🤖 AI Summary
Existing multimodal table understanding methods lack explicit supervision for multi-step reasoning, often yielding short, inaccurate answers with opaque inference processes. To address this limitation, this work proposes CoReTab, a novel framework that introduces, for the first time, a code-driven reasoning mechanism. By generating executable Python code, CoReTab constructs scalable, interpretable, and automatically verifiable multi-step reasoning annotations, enabling the creation of a large-scale dataset. The authors employ a three-stage fine-tuning strategy to optimize open-source multimodal large language models (MLLMs), achieving significant performance gains across 17 MMTab benchmarks: accuracy improves by 6.2% on table question answering, 5.7% on fact verification, and 25.6% on table structure understanding. Moreover, the framework produces transparent and verifiable reasoning traces, enhancing model interpretability and trustworthiness.
📝 Abstract
Existing datasets for multimodal table understanding, such as MMTab, primarily provide short factual answers without explicit multi-step reasoning supervision. Models trained on these datasets often generate brief responses that offers insufficient accuracy and limited interpretability into how these models arrive at the final answer. We introduce CoReTab, a code-driven reasoning framework that produces scalable, interpretable, and automatically verifiable annotations by coupling multi-step reasoning with executable Python code.
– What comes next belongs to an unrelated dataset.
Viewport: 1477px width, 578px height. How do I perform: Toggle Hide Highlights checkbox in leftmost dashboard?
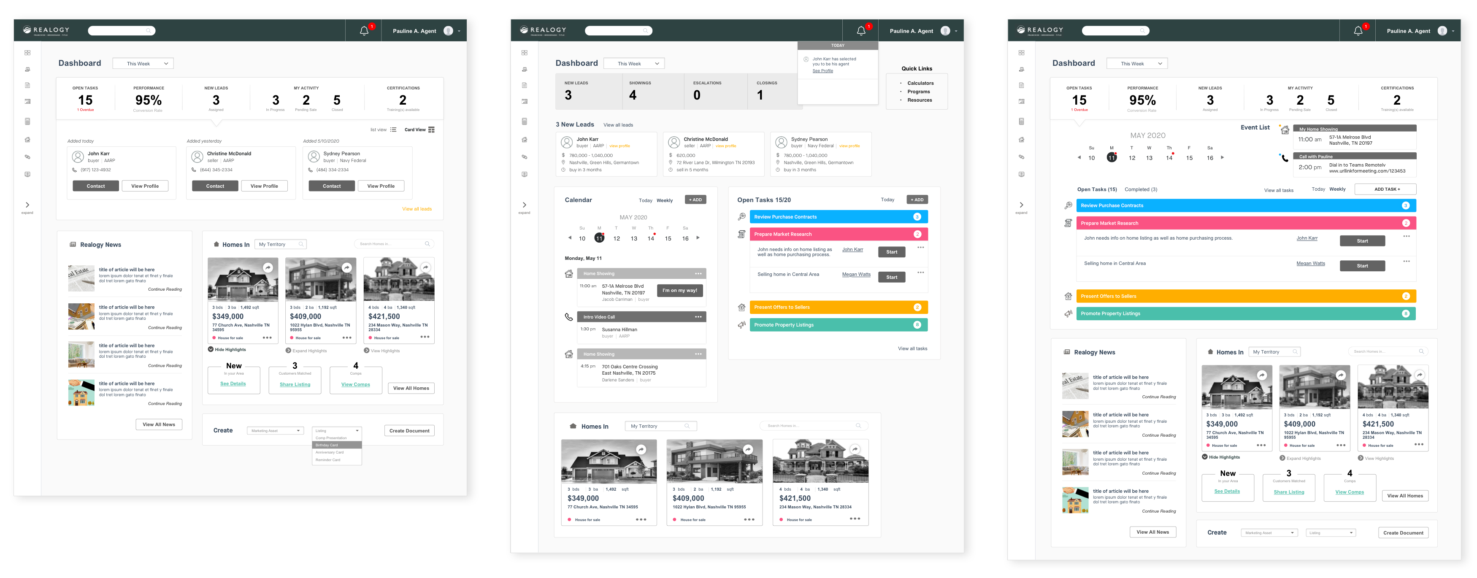210,349
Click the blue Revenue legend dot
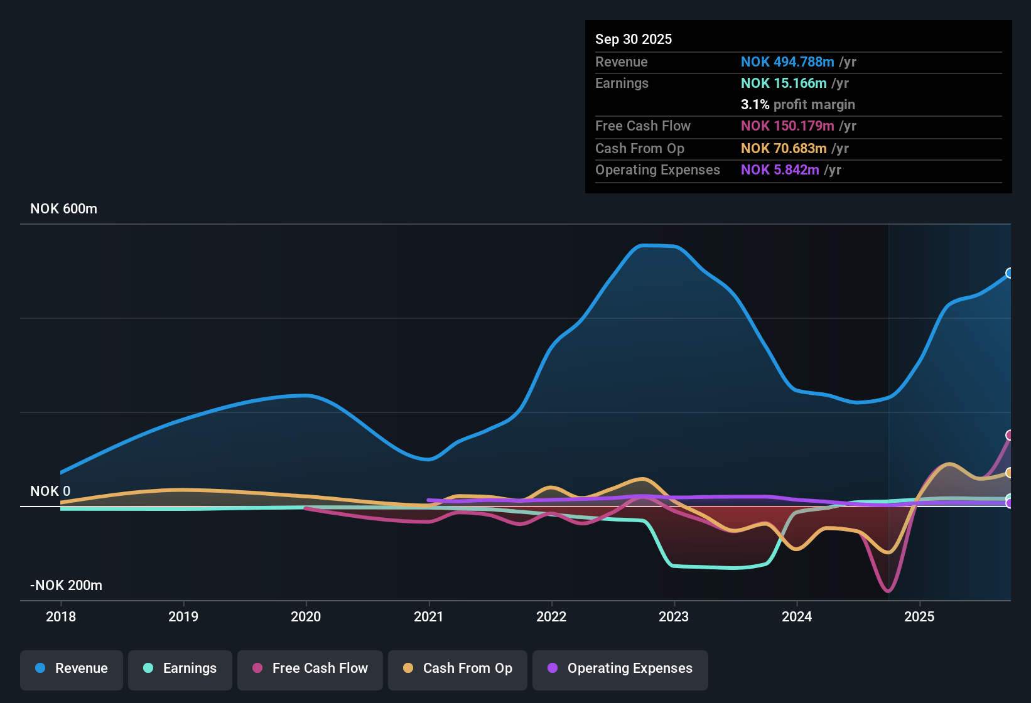 (40, 668)
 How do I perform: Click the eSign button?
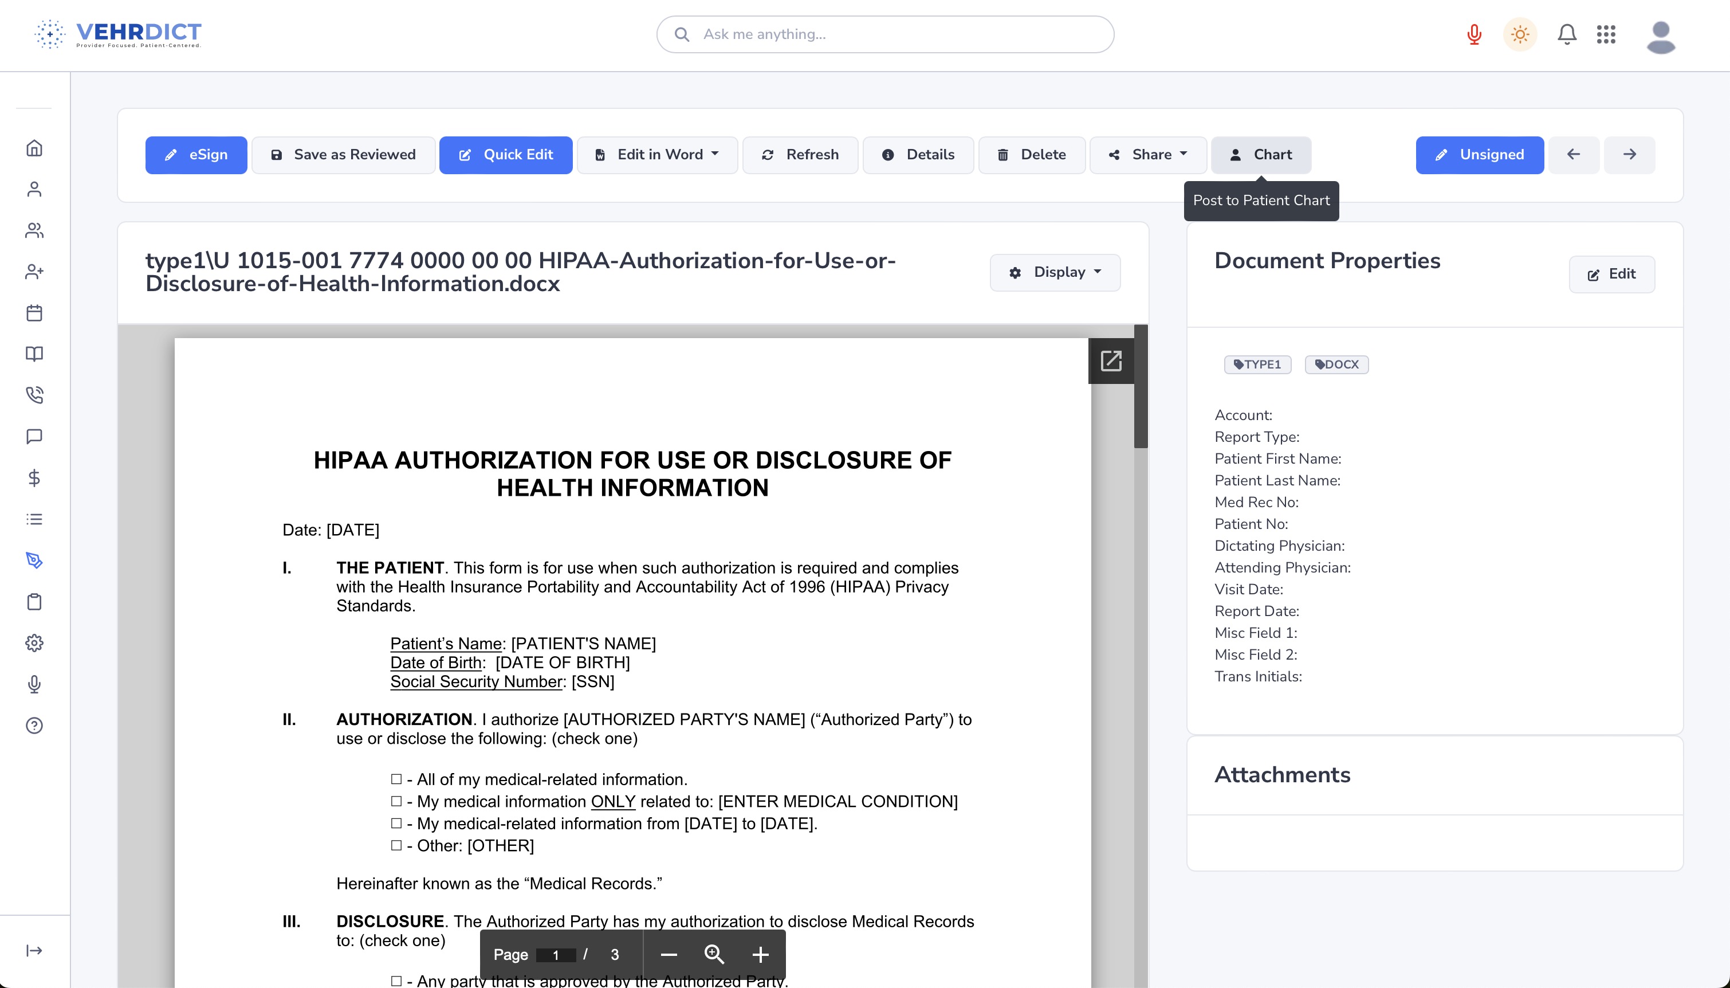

Using the CoReTab framework, we curate a dataset of 115K verified samples averaging 529 tokens per response and fine-tune open-source MLLMs through a three-stage pipeline. We evaluate the resulting model trained on CoReTab across 17 MMTab benchmarks spanning table question answering, fact verification, and table structure understanding. Our model achieves significant gains of +6.2%, +5.7%, and +25.6%, respectively, over MMTab-trained baselines, while producing transparent and verifiable reasoning traces. These results establish CoReTab as a robust and generalizable supervision framework for improving multi-step reasoning in multimodal table understanding.